Bitcoin Price Dips Further

Bitcoin price failed to stay above the $92,500 level and started a fresh decline. BTC declined heavily below the $90,000 and $88,000 support levels.

The price even dived below the $85,000 level. It tested the $80,000 zone. A low was formed at $80,525 and the price is now consolidating losses. It is back above the $83,500 level and the 23.6% Fib retracement level of the downward move from the $89,203 swing high to the $80,525 low.

Bitcoin price is now trading below $85,200 and the 100 hourly Simple moving average. On the upside, immediate resistance is near the $85,000 level or the 50% Fib retracement level of the downward move from the $89,203 swing high to the $80,525 low.

The first key resistance is near the $85,500 level. There is also a connecting bearish trend line forming with resistance at $86,150 on the hourly chart of the BTC/USD pair.

Bitcoin Price
Source: BTCUSD on TradingView.com

The next key resistance could be $87,150. A close above the $87,150 resistance might send the price further higher. In the stated case, the price could rise and test the $88,500 resistance level. Any more gains might send the price toward the $90,000 level or even $90,500.

Another Drop In BTC?

If Bitcoin fails to rise above the $86,000 resistance zone, it could start a fresh decline. Immediate support on the downside is near the $83,000 level.

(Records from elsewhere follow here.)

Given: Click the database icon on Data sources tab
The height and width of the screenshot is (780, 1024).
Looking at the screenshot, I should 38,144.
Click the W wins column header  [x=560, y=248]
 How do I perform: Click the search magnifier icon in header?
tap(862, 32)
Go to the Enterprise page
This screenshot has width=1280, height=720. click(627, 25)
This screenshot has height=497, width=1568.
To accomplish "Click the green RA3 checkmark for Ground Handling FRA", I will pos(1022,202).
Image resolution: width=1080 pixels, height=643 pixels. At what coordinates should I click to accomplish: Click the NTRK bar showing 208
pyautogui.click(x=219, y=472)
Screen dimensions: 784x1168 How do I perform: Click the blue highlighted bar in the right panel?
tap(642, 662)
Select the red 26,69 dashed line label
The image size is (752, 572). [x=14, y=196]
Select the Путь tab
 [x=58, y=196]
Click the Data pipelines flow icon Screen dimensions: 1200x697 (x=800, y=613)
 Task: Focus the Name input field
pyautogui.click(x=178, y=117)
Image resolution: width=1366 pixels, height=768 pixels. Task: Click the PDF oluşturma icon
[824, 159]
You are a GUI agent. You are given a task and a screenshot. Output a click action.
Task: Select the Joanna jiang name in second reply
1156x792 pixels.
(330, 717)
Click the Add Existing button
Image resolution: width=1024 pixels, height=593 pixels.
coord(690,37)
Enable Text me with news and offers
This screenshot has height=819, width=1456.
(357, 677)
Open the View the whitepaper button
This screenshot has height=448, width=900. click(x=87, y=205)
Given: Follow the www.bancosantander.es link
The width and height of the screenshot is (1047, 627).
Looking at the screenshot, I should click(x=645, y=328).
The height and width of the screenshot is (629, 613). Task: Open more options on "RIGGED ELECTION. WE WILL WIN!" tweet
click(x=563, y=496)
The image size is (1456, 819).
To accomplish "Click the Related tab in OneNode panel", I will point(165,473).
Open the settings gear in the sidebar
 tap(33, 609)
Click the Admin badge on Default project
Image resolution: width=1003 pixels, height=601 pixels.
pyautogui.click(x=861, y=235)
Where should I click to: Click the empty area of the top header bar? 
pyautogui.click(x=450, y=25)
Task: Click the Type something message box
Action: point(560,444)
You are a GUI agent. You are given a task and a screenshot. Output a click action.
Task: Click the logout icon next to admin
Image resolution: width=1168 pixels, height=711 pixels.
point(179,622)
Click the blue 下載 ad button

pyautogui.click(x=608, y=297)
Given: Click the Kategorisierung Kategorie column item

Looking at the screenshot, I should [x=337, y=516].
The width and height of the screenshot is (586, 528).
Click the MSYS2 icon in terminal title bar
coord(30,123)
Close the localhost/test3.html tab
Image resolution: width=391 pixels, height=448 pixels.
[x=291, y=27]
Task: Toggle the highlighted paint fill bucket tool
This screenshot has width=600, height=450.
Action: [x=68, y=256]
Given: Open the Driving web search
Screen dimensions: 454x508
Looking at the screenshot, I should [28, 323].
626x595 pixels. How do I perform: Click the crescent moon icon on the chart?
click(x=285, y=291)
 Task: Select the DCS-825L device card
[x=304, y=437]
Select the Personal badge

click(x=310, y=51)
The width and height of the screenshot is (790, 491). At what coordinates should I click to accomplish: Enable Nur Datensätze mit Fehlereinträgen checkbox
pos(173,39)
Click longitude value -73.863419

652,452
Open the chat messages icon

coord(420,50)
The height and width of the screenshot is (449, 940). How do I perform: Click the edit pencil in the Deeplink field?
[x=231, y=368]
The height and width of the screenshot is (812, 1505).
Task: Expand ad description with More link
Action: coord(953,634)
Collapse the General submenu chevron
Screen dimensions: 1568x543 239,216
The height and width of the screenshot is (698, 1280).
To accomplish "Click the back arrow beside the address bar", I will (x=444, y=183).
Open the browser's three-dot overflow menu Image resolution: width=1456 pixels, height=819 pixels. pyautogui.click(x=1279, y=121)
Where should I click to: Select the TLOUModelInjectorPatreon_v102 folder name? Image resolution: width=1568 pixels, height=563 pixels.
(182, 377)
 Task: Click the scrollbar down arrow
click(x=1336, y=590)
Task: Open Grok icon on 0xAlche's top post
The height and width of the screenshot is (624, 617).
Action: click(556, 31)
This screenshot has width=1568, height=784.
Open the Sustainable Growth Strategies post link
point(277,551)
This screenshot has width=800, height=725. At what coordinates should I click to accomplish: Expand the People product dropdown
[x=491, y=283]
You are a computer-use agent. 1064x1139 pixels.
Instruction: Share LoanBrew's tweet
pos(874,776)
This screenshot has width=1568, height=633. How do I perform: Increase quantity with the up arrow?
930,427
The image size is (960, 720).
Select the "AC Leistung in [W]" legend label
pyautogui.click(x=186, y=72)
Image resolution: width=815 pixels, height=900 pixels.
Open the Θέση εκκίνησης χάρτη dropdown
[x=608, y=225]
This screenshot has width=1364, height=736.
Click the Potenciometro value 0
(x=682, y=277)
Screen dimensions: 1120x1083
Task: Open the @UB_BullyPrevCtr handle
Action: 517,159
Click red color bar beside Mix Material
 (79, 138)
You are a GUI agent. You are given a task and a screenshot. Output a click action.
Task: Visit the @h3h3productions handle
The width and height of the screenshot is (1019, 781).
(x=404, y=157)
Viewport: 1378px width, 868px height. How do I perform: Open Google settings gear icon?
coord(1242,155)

The first major support is near the $82,000 level.

The next support is now near the $81,200 zone. Any more losses might send the price toward the $80,000 support in the near term. The main support sits at $78,500.

Technical indicators:

Hourly MACD – The MACD is now losing pace in the bearish zone.

Hourly RSI (Relative Strength Index) – The RSI for BTC/USD is now below the 50 level.

Major Support Levels – $82,000, followed by $80,000.

Major Resistance Levels – $85,000 and $86,000.